■ Written instruction 1
Using the passage on Spark on MaxCompute, answer these questions:
(a) Which three running modes does Spark on MaxCompute support?
(b) What is used in local mode to read data from and write data to MaxCompute tables?
(c) In which mode must you configure the required parameters for access over a VPC?
■ Written instruction 2
Reproduce the passage on Spark on MaxCompute word for word between "- Prepare environment" and "YARN cluster mode.", inclusive.

■ Passage provided
━━━

Spark on MaxCompute supports three running modes: local, cluster, and DataWorks.
Local mode
Spark on MaxCompute allows you to debug jobs in local mode that is used in native Spark.
- Create a MaxCompute project and obtain the AccessKey ID and AccessKey secret of the account that can be used to access the MaxCompute project.
- Download the Spark on MaxCompute client.
- Prepare environment variables.
- Configure the spark-defaults.conf file.
- Download and compile a demo project template.
## Java/Scala
cd $SPARK_HOME
./bin/spark-submit --master local[4] --class com.aliyun.odps.spark.examples.SparkPi \
/path/to/odps-spark-examples/spark-examples/target/spark-examples-2.0.0-SNAPSHOT-shaded.jar
## PySpark
cd $SPARK_HOME
./bin/spark-submit --master local[4] \
/path/to/odps-spark-examples/spark-examples/src/main/python/odps_table_rw.py
Precautions
- In local mode, Tunnel is used to read data from and write data to MaxCompute tables. As a result, the read and write operations in local mode are slower than those in YARN cluster mode.
- In local mode, Spark on MaxCompute is run on your on-premises machine. Therefore,
you may encounter the situation that you can access Spark on MaxCompute that runs
in local mode over a virtual private cloud (VPC), but you cannot access Spark on MaxCompute
that runs in YARN cluster mode over a VPC.
In local mode, the network is not isolated. However, in YARN cluster mode, the network is isolated, and you must configure the required parameters for access over a VPC.

━━━

■ Listed records
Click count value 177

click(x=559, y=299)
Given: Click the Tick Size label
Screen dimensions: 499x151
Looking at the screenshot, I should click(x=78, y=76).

━━━

■ Expected output 1
(a) Local, cluster, and DataWorks.
(b) Tunnel.
(c) YARN cluster mode.

■ Expected output 2
- Prepare environment variables.
- Configure the spark-defaults.conf file.
- Download and compile a demo project template.
## Java/Scala
cd $SPARK_HOME
./bin/spark-submit --master local[4] --class com.aliyun.odps.spark.examples.SparkPi \
/path/to/odps-spark-examples/spark-examples/target/spark-examples-2.0.0-SNAPSHOT-shaded.jar
## PySpark
cd $SPARK_HOME
./bin/spark-submit --master local[4] \
/path/to/odps-spark-examples/spark-examples/src/main/python/odps_table_rw.py
Precautions
- In local mode, Tunnel is used to read data from and write data to MaxCompute tables. As a result, the read and write operations in local mode are slower than those in YARN cluster mode.